━━━ VERZAMELD MATERIAAL ━━━

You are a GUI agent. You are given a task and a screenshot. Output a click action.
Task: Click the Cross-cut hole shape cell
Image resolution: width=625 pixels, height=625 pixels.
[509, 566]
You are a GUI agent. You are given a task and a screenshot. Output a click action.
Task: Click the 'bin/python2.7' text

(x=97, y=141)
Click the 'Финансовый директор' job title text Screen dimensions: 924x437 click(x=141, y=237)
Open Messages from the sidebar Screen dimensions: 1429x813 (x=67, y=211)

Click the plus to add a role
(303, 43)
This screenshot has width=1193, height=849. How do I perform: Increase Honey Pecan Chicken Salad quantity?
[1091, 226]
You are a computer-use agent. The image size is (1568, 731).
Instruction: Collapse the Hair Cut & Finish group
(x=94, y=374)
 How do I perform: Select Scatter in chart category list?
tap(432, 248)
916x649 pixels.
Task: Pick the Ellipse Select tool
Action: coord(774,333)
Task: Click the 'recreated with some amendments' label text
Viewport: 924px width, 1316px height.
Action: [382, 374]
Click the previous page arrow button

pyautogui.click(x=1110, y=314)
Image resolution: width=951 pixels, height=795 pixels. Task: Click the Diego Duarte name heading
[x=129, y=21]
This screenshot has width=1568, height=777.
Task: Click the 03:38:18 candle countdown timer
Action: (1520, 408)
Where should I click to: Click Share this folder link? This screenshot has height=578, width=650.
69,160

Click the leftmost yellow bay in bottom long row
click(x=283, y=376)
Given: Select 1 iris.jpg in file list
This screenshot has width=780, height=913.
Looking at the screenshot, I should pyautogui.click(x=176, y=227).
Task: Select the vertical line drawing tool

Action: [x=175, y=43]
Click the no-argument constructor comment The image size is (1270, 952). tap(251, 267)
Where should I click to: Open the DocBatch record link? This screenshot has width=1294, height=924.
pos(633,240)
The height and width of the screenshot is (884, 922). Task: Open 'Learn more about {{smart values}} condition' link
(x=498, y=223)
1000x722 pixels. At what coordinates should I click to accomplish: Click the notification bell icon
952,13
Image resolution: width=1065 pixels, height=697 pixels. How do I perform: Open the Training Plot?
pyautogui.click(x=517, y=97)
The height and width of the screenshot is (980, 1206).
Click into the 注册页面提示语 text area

━━━

Herschrijf de regels van alle items hierboven, vervang daarin "How do I perform" door "How can I complete" en laat de rest ongewijzigd.

You are a GUI agent. You are given a task and a screenshot. Output a click action.
Task: Click the Cross-cut hole shape cell
Image resolution: width=625 pixels, height=625 pixels.
[509, 566]
You are a GUI agent. You are given a task and a screenshot. Output a click action.
Task: Click the 'bin/python2.7' text

(x=97, y=141)
Click the 'Финансовый директор' job title text Screen dimensions: 924x437 click(x=141, y=237)
Open Messages from the sidebar Screen dimensions: 1429x813 (x=67, y=211)

Click the plus to add a role
(303, 43)
This screenshot has width=1193, height=849. How can I complete: Increase Honey Pecan Chicken Salad quantity?
[1091, 226]
You are a computer-use agent. The image size is (1568, 731).
Instruction: Collapse the Hair Cut & Finish group
(x=94, y=374)
 How can I complete: Select Scatter in chart category list?
tap(432, 248)
916x649 pixels.
Task: Pick the Ellipse Select tool
Action: coord(774,333)
Task: Click the 'recreated with some amendments' label text
Viewport: 924px width, 1316px height.
Action: [382, 374]
Click the previous page arrow button

pyautogui.click(x=1110, y=314)
Image resolution: width=951 pixels, height=795 pixels. Task: Click the Diego Duarte name heading
[x=129, y=21]
This screenshot has width=1568, height=777.
Task: Click the 03:38:18 candle countdown timer
Action: (1520, 408)
Where should I click to: Click Share this folder link? This screenshot has height=578, width=650.
69,160

Click the leftmost yellow bay in bottom long row
click(x=283, y=376)
Given: Select 1 iris.jpg in file list
This screenshot has width=780, height=913.
Looking at the screenshot, I should pyautogui.click(x=176, y=227).
Task: Select the vertical line drawing tool

Action: [x=175, y=43]
Click the no-argument constructor comment The image size is (1270, 952). tap(251, 267)
Where should I click to: Open the DocBatch record link? This screenshot has width=1294, height=924.
pos(633,240)
The height and width of the screenshot is (884, 922). Task: Open 'Learn more about {{smart values}} condition' link
(x=498, y=223)
1000x722 pixels. At what coordinates should I click to accomplish: Click the notification bell icon
952,13
Image resolution: width=1065 pixels, height=697 pixels. How can I complete: Open the Training Plot?
pyautogui.click(x=517, y=97)
The height and width of the screenshot is (980, 1206).
Click into the 注册页面提示语 text area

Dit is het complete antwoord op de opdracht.